Case 10. Sample case in which FLAIR imaging is of little diagnostic value because of severe motion artifacts. Images were obtained 2.5 months after the onset of symptoms. A, Motion artifacts are so severe on the FLAIR image that it cannot provide diagnostic clues. B, Diffusion-weighted imaging, however, clearly reveals hyperintense lesions (arrows) in right temporo-occipital cortices and cingulate gyrus.

Fig 5.

Cases 3 (A and B) and 5 (C and D). Sample cases with chronologic changes in striatal lesions (arrow). A, At 1 month after the onset of symptoms, diffusion-weighted imaging reveals left striatal lesions. Note that the anterior portion of the left putamina appears more hyperintense than the posterior portion. B, At 3 months after the onset of symptoms, diffusion-weighted imaging reveals that the left putaminal lesions spread posteriorly and entirely, as compared with the findings in A. C, At 3 months after the onset of symptoms, diffusion-weighted imaging shows the right striatal lesion.

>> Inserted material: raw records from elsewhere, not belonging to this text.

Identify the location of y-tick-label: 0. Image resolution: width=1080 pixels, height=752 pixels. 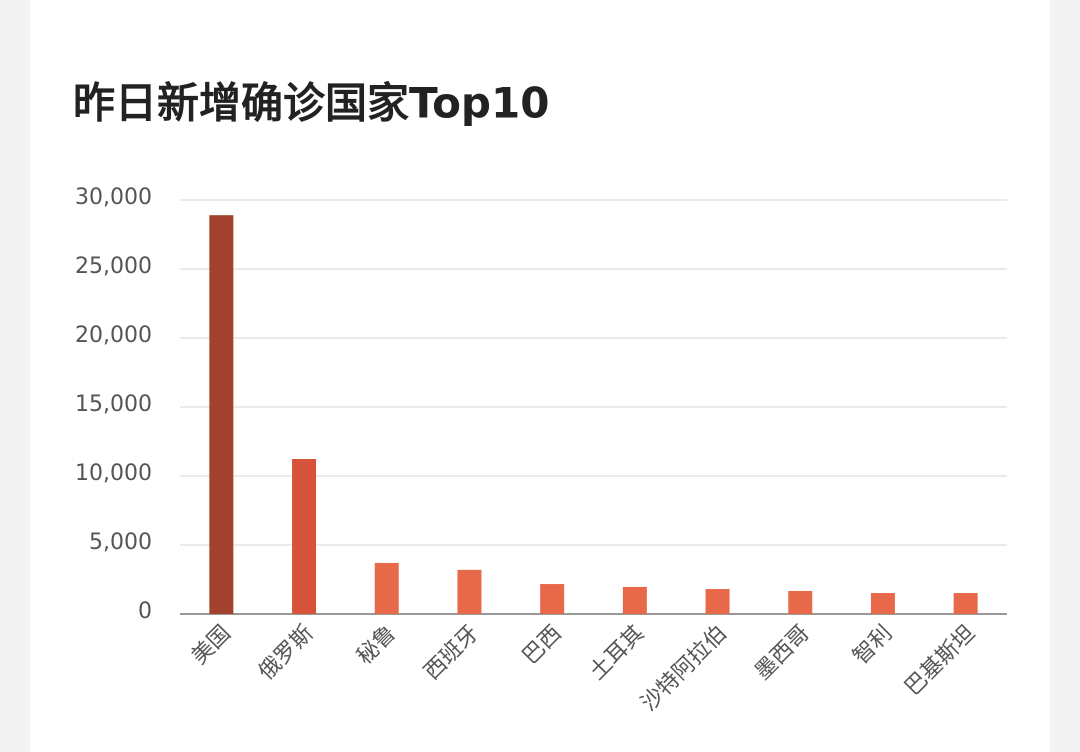
(145, 612).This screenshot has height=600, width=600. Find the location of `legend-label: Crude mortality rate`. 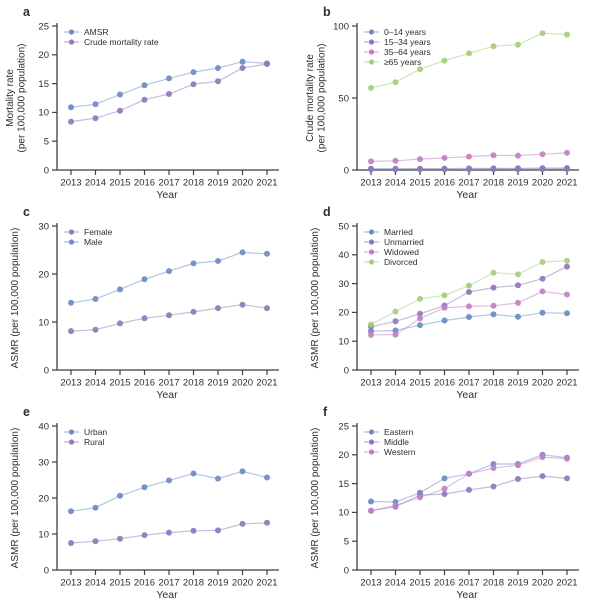

legend-label: Crude mortality rate is located at coordinates (122, 42).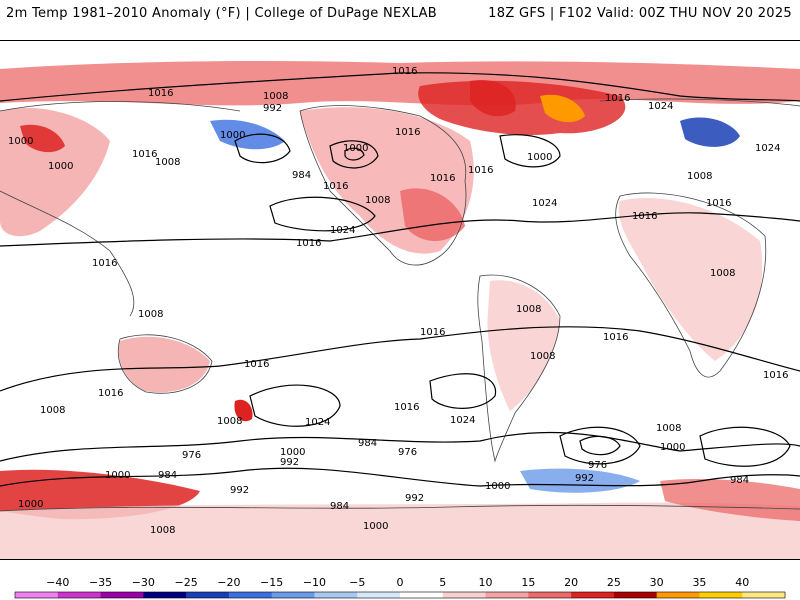  I want to click on legend-tick-labels: −40 −35 −30 −25 −20 −15 −10 −5 0 5 10 15 20 25 30 35 40, so click(398, 582).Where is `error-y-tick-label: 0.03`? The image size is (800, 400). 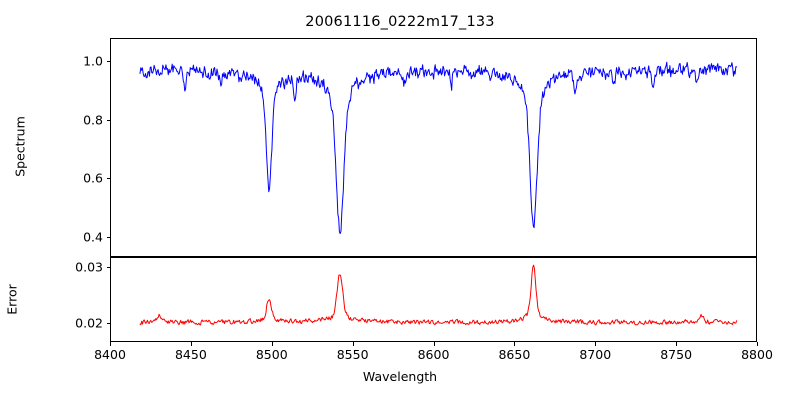 error-y-tick-label: 0.03 is located at coordinates (89, 267).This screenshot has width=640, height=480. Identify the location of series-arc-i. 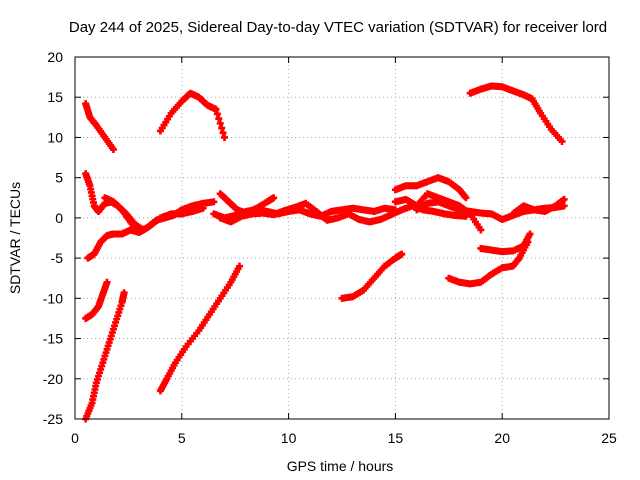
(247, 204).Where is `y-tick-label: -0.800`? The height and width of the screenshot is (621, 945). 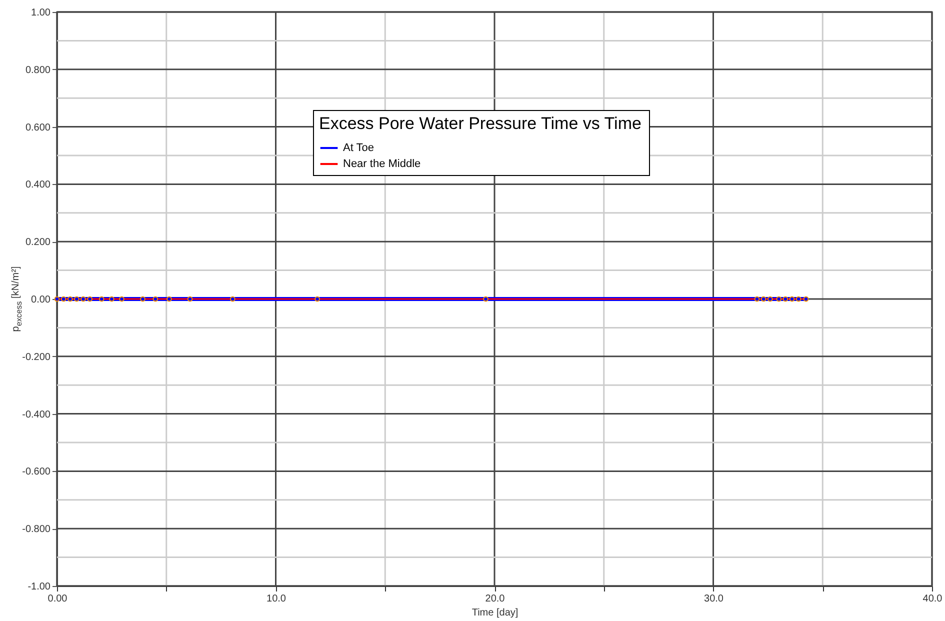
y-tick-label: -0.800 is located at coordinates (36, 530).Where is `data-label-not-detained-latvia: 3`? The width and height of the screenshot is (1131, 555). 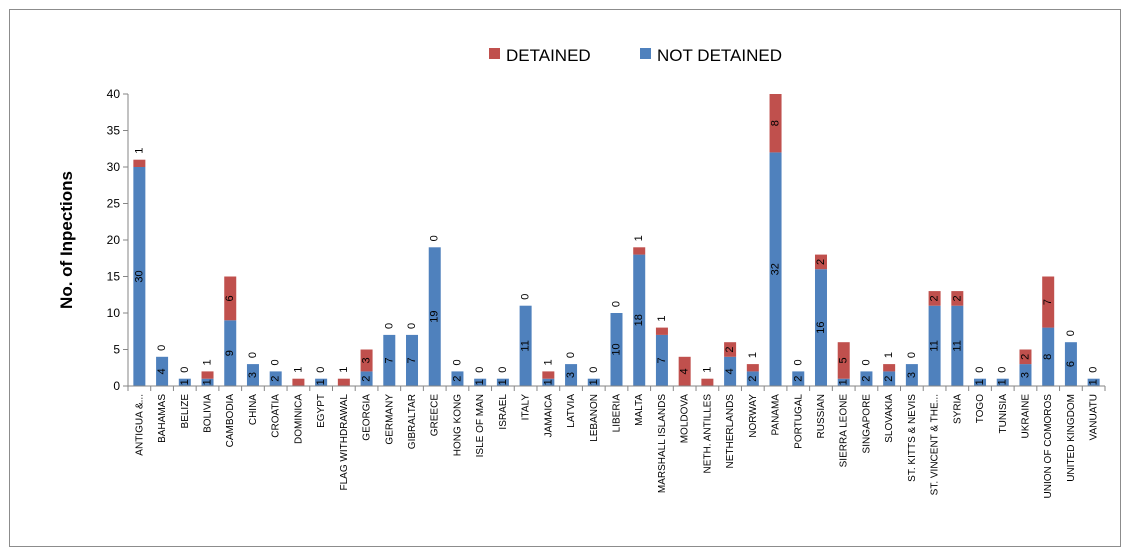 data-label-not-detained-latvia: 3 is located at coordinates (571, 375).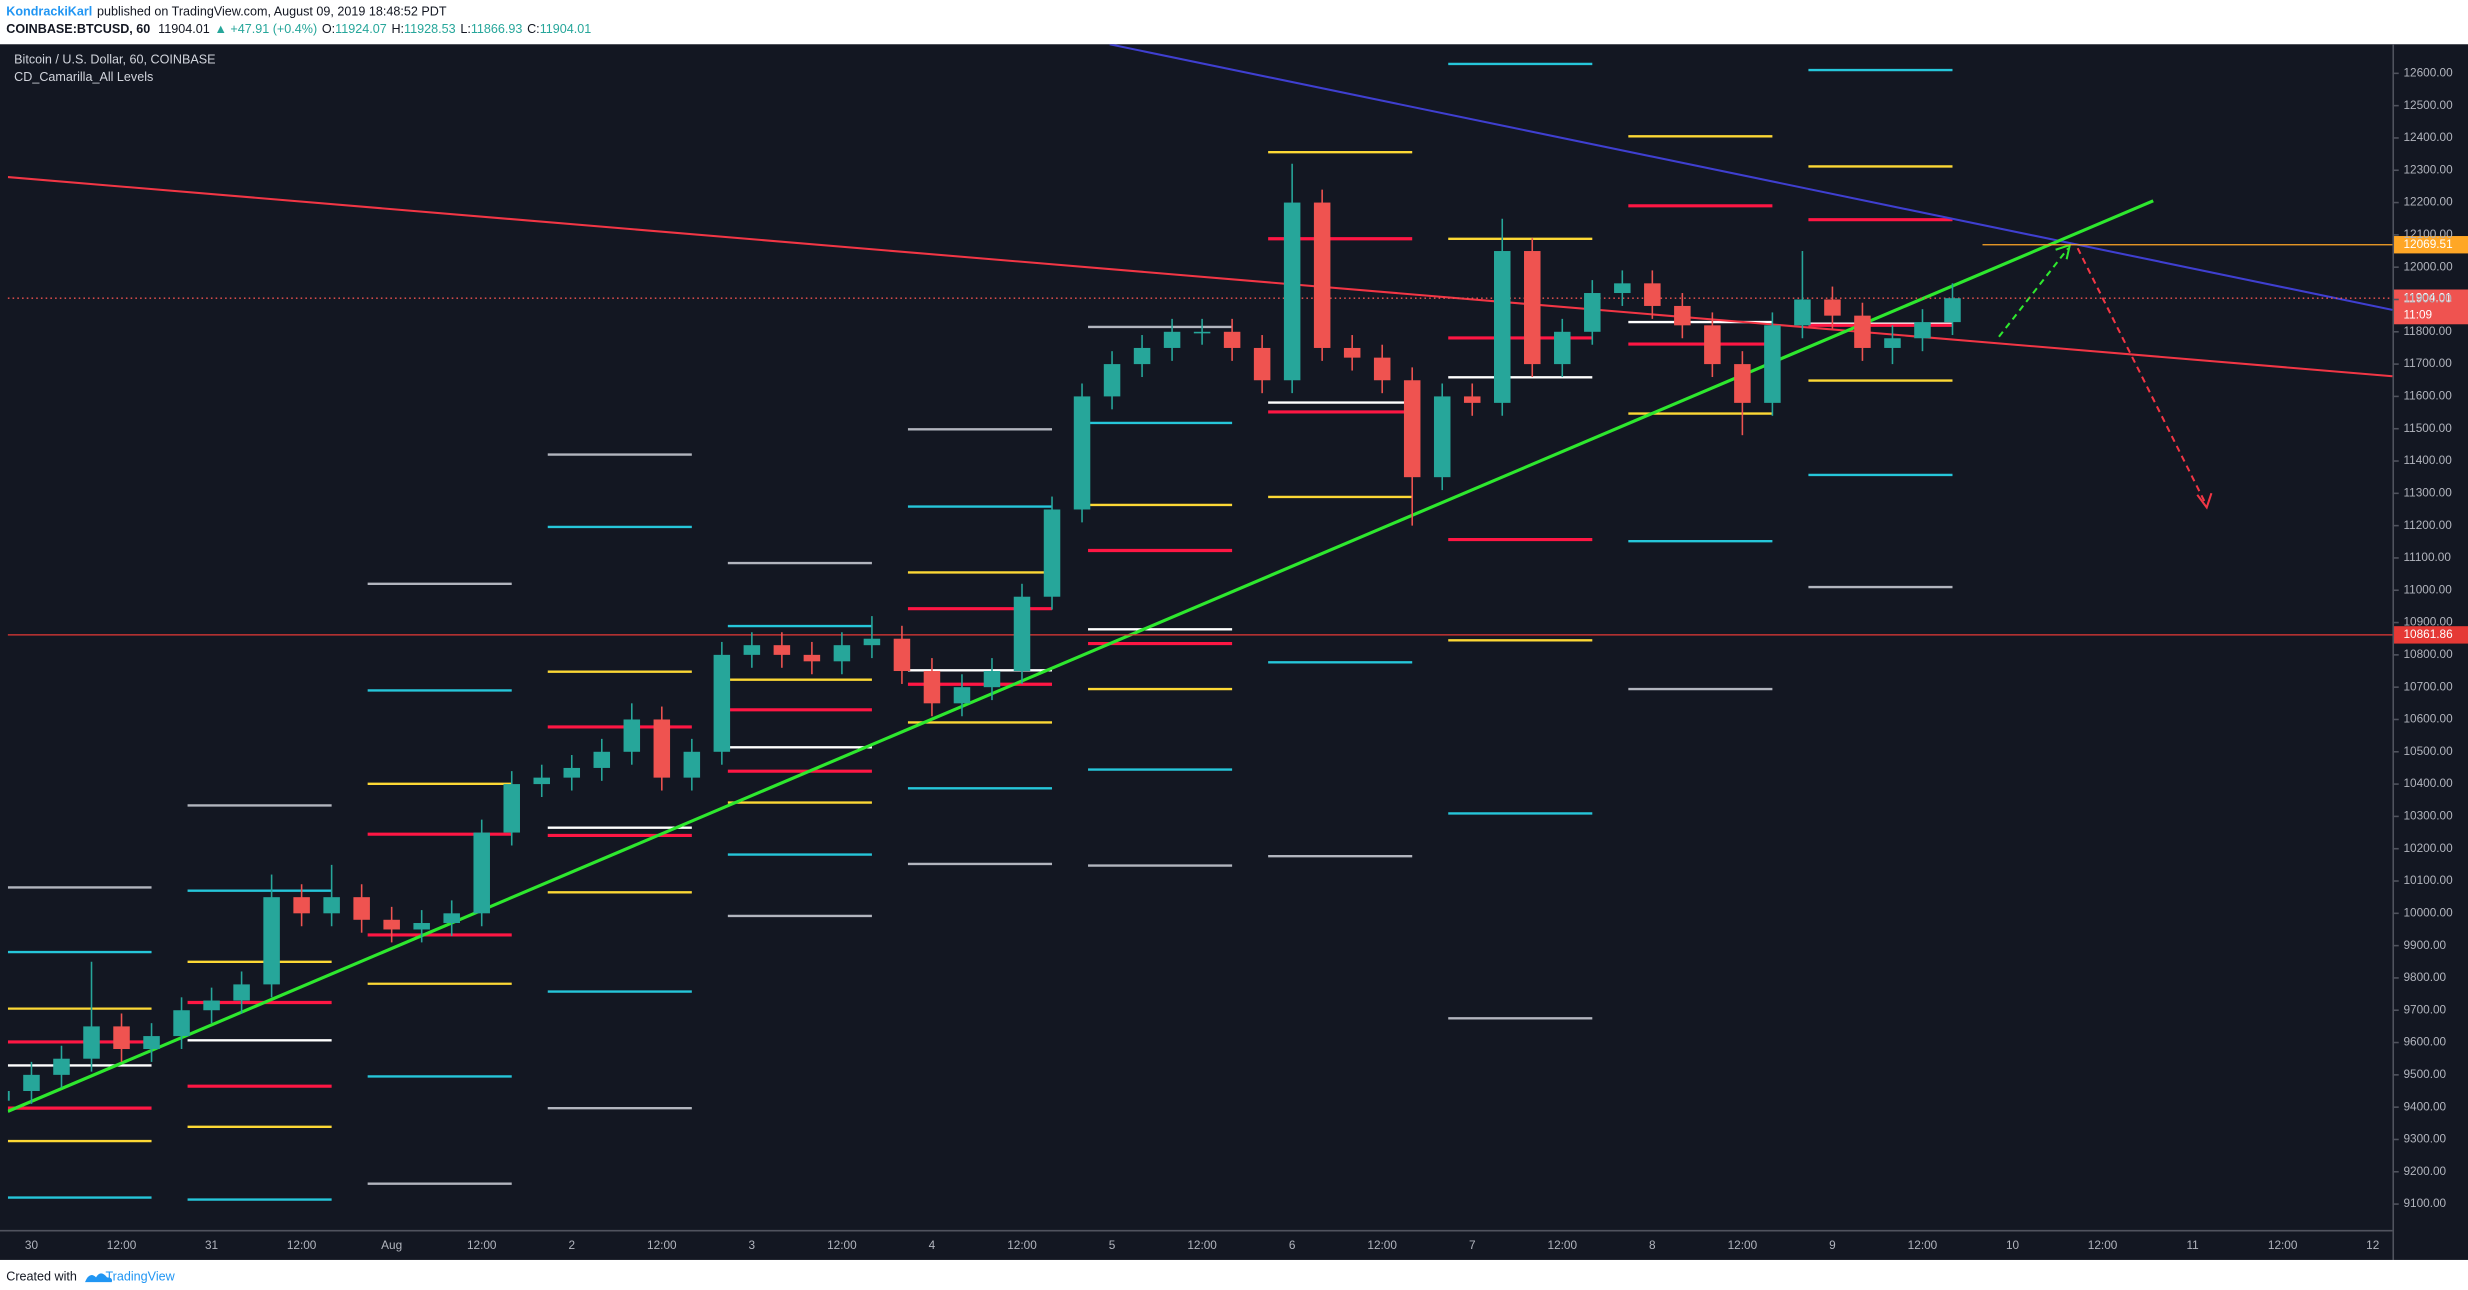 This screenshot has height=1290, width=2468. What do you see at coordinates (2428, 880) in the screenshot?
I see `y-tick-label: 10100.00` at bounding box center [2428, 880].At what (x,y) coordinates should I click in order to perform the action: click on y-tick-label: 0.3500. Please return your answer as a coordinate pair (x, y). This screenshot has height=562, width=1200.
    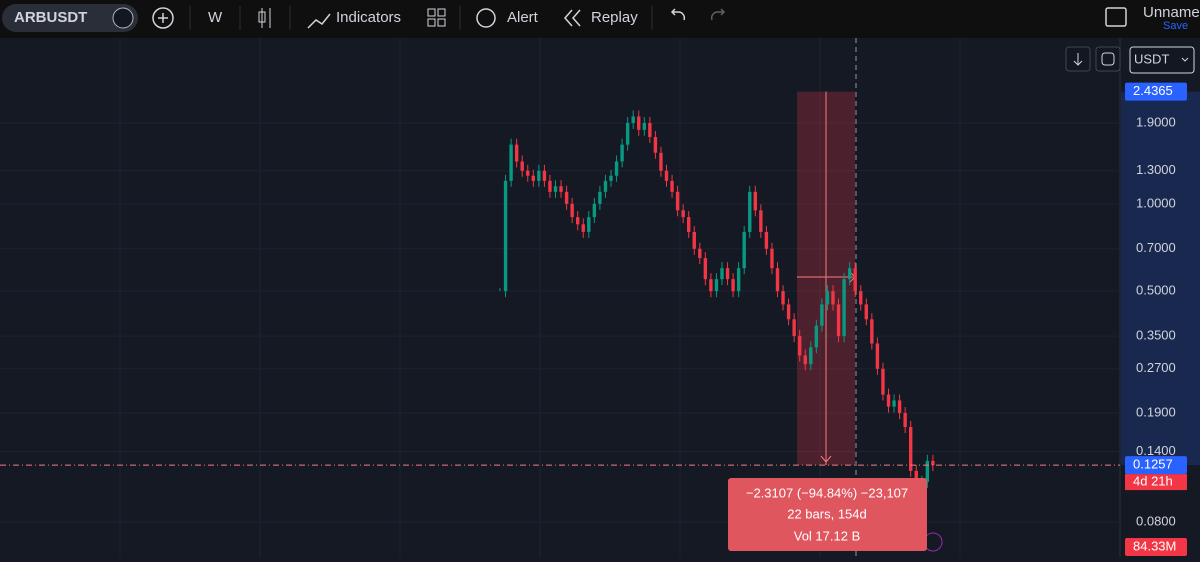
    Looking at the image, I should click on (1156, 336).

Note that the high-signal-intensity change in the putamen is restricted to its anterior portion. D, At 5 months after the onset of symptoms, diffusion-weighted imaging shows that the putaminal lesion has spread in the posterior direction, as compared with the findings in C.

Fig 6.

Case 2. Sample case with chronologic changes in ADC in a striatal lesion. A and B, Diffusion-weighted imaging and corresponding ADC map, respectively. These images were obtained 7 months from the onset of symptoms. High signal intensity is present in the left striatum (A), and its lesional diffusivity is low (arrow in B). C and D, Diffusion-weighted imaging and corresponding ADC map, respectively. These images were obtained 8 months from the onset of symptoms. The lesion still has high signal intensity (C), and its ADC is still low (arrow in D).

Fig 7.

Case 2. Sample case with chronologic ADC changes in cerebral cortical lesions. A and B, Diffusion-weighted imaging and corresponding ADC map, respectively. These images were obtained 7 months after the onset of symptoms. The cerebral cortices are hyperintense (A), and lesional ADCs are low (arrows in B). C and D, Diffusion-weighted imaging and corresponding ADC map, respectively. These images were obtained 8 months after the onset of symptoms. The lesions are still hyperintense (C), and lesional ADCs are still low (arrows in D).

Fig 8.

Short-TI inversion recovery images. Dotted arrows in the left striatum show the supposed pathway of lesional distribution along the putaminocaudate gray matter bridges and nucleus accumbens septi. A, Coronal image shows the anatomic connections between the caudate head and the putamen. Solid arrow and arrowhead in the right cerebral hemisphere indicate the putaminocaudate gray matter bridges and the nucleus accumbens septi, respectively. B, Solid arrows in the left putamen on this axial image show the direction of lesional extension observed in our study.